__Records supplied__
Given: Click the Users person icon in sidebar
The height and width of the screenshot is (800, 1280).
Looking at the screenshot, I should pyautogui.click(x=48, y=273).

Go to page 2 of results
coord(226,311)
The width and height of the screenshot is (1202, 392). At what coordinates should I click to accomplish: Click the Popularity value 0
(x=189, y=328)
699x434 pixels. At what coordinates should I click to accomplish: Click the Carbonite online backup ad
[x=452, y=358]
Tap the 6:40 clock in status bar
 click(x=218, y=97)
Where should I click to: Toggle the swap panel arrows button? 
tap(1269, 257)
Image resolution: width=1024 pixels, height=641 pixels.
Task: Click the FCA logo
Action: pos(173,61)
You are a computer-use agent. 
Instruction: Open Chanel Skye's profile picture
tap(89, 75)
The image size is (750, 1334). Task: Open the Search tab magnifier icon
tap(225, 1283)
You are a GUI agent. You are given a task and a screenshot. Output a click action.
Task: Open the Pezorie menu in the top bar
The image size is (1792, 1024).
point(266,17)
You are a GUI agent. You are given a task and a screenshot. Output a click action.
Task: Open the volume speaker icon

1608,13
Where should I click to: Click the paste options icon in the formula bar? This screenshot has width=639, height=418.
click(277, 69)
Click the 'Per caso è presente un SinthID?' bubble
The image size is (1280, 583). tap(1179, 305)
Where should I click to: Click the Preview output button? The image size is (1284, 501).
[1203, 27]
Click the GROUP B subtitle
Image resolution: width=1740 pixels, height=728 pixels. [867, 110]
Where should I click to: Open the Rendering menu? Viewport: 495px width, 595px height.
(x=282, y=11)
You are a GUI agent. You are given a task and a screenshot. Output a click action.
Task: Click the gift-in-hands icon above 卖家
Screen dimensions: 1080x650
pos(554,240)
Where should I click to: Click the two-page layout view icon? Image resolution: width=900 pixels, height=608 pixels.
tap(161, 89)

__Work to be completed__
Repeat the listing above in full, word for word.

__Answer box__
Given: Click the Users person icon in sidebar
The height and width of the screenshot is (800, 1280).
Looking at the screenshot, I should pyautogui.click(x=48, y=273).

Go to page 2 of results
coord(226,311)
The width and height of the screenshot is (1202, 392). At what coordinates should I click to accomplish: Click the Popularity value 0
(x=189, y=328)
699x434 pixels. At what coordinates should I click to accomplish: Click the Carbonite online backup ad
[x=452, y=358]
Tap the 6:40 clock in status bar
 click(x=218, y=97)
Where should I click to: Toggle the swap panel arrows button? 
tap(1269, 257)
Image resolution: width=1024 pixels, height=641 pixels.
Task: Click the FCA logo
Action: pos(173,61)
You are a computer-use agent. 
Instruction: Open Chanel Skye's profile picture
tap(89, 75)
The image size is (750, 1334). Task: Open the Search tab magnifier icon
tap(225, 1283)
You are a GUI agent. You are given a task and a screenshot. Output a click action.
Task: Open the Pezorie menu in the top bar
The image size is (1792, 1024).
point(266,17)
You are a GUI agent. You are given a task and a screenshot. Output a click action.
Task: Open the volume speaker icon

1608,13
Where should I click to: Click the paste options icon in the formula bar? This screenshot has width=639, height=418.
click(277, 69)
Click the 'Per caso è presente un SinthID?' bubble
The image size is (1280, 583). tap(1179, 305)
Where should I click to: Click the Preview output button? The image size is (1284, 501).
[1203, 27]
Click the GROUP B subtitle
Image resolution: width=1740 pixels, height=728 pixels. [867, 110]
Where should I click to: Open the Rendering menu? Viewport: 495px width, 595px height.
(x=282, y=11)
You are a GUI agent. You are given a task and a screenshot. Output a click action.
Task: Click the gift-in-hands icon above 卖家
Screen dimensions: 1080x650
pos(554,240)
Where should I click to: Click the two-page layout view icon? Image resolution: width=900 pixels, height=608 pixels.
tap(161, 89)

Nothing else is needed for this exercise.